(Data entries)

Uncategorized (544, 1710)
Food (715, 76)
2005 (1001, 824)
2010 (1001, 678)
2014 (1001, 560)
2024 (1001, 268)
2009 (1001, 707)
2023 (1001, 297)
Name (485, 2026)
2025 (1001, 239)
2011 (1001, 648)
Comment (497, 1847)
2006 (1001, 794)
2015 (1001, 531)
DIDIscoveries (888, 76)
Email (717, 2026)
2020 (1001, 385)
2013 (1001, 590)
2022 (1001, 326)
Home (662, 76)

Exercise description
The expected result is an exact transcription of the lines from the one containing "2024 (1001, 268)" through the end of the records above; please include both ends.

The answer
2024 (1001, 268)
2009 (1001, 707)
2023 (1001, 297)
Name (485, 2026)
2025 (1001, 239)
2011 (1001, 648)
Comment (497, 1847)
2006 (1001, 794)
2015 (1001, 531)
DIDIscoveries (888, 76)
Email (717, 2026)
2020 (1001, 385)
2013 (1001, 590)
2022 (1001, 326)
Home (662, 76)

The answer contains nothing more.